Be a Hospice Volunteer: Make a Difference
Many people imagine themselves becoming hospice volunteers, making a difference for people at the end of their life journey. Too many never make the phone call that could change the lives because they’re not sure what will be expected of them, and they are not sure if they have what it takes.
Volunteers fill the gap between loved ones and professional caregivers. Volunteers will be there even when friends and family find it hard to do so. Volunteers don’t have the emotional attachment family does. They are trained to meet the needs of patients and families. They visit on a schedule based on what the patients and/or families needs are, yet are open to change as dictated by the patient’s health and interests. They are unpaid, yet priceless.
What does it take to be a hospice volunteer?
Hospice volunteers need to know that hospice work takes its toll. You become friends with people who are going to die, and with the people who love them. You must be able to sit quietly, take a back to the events taking place around you, be a calming presence when that is called for. You need to be a guest, an observer, a facilitator.

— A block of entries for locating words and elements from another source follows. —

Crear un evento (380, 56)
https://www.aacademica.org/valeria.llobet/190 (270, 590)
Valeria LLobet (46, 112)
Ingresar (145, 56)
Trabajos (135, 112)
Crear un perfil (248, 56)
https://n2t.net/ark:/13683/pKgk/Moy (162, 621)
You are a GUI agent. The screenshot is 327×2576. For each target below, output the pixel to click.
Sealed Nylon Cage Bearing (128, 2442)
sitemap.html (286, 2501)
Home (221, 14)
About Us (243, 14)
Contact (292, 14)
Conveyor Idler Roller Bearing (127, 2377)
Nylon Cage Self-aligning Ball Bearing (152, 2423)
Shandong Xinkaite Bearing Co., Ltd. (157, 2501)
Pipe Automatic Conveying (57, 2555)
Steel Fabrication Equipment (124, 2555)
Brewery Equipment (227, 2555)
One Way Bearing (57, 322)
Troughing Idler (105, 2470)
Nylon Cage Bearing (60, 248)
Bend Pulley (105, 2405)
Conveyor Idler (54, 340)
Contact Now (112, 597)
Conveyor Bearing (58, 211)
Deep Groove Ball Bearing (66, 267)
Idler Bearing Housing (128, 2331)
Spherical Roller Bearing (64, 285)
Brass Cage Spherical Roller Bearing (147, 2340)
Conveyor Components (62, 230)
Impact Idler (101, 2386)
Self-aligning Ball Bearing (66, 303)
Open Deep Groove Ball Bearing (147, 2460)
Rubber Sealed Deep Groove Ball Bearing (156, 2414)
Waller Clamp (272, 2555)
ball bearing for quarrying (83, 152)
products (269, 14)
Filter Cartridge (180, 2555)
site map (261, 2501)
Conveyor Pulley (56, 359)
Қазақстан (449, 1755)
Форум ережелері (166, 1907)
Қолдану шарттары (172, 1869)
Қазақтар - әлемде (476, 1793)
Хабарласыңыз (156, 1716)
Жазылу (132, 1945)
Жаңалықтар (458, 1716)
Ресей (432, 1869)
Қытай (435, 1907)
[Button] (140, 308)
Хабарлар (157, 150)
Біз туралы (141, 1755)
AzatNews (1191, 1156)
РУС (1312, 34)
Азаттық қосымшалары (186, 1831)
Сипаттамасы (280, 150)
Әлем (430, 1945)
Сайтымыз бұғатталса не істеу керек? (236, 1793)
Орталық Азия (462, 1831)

As a hospice volunteer you need to:
- Commit the time to volunteer orientation
- Be dependable and patient
- Be a listener, and comfortable in silence
- Know your strengths, your limits and when to say no
- Be non-judgmental
- Accept that needs can be physical, emotional and/or spiritual
- Respect all beliefs, all religious customs and all who lack them
How will I know what to do?
Every volunteer receives free and comprehensive training before being assigned a volunteer job. They learn hospice philosophy, caring for the terminally ill, grief and loss education, health and safety precautions and more. They talk about what kinds of volunteering they are interested in and what talents their volunteer manager sees in them. Volunteers work with a clinical team of a doctor, nurse, aide, chaplain and social worker. Because they spend time with the patient, volunteers who provide direct patient care can often give the team valuable feedback about issues that arise during their visits.
Why do hospices have volunteers?
When hospice care became a Medicare benefit in 1982, written into the law signed by President Ronald Reagan was the requirement that community volunteers had to provide a minimum of 5 percent of total patient care hours. It is one of the things that makes hospice care unique in healthcare. The thinking was that volunteers would provide a kind of caring and a point of view that neither the professional healthcare providers on the team nor the family, who is also part of the hospice team, would offer. Today every Medicare-certified hospice—public or private, secular or faith-based, for-profit or non-profit—trains community volunteers to provide 5 percent of patient care hours.
Types of Volunteers:
11th Hour Volunteers
Help ensure that no patient dies alone by being present at the final stages of a patient’s life.
Provide support in the office: filing, preparing mailings, computer input, answering the phone, special projects.
Provide art and massage therapy.
Visits, phone calls, support groups, memorial services and send bereavement mailings.
Direct Patient Care
Visit patients and families at home, nursing homes, assisted living facilities, inpatient hospice units. Pay a friendly visit; relieve a family caregiver for an afternoon out; accompany a patient to the beauty salon, grocery store or a social event; read aloud; listen to memories; walk the dog; be the high point of someone’s day.
Volunteers with a current cosmetology license provide haircuts, shampoos and styling to patients and families.
Volunteers with current massage therapy license provide friendly touch and massage to patients and their families.
Create one-of-a-kind Memory Bears from patients’ clothes to comfort the family.
Singing or playing a musical instrument for patients or during hospice sponsored events.
Taking professional pictures of the patient and family, generally providing a picture CD to the family.
Address spiritual issues at the end of life: meaning, faith, life review, issues related to loss, loneliness, etc.
Meet education requirement for on-the-job experience while providing care to patients and families. Examples: social work, counseling, chaplaincy, nursing, nursing assistants, physician assistants, business schools, massage therapy, community job programs.
Telephone Assurance Program
Make supportive phone calls to patients and their families or to bereaved family members following a death.
Address special end-of-life needs by replacing lost medals, linking veterans to VA benefits, performing life review, visiting on Veteran’s Day, educating veterans organizations, etc.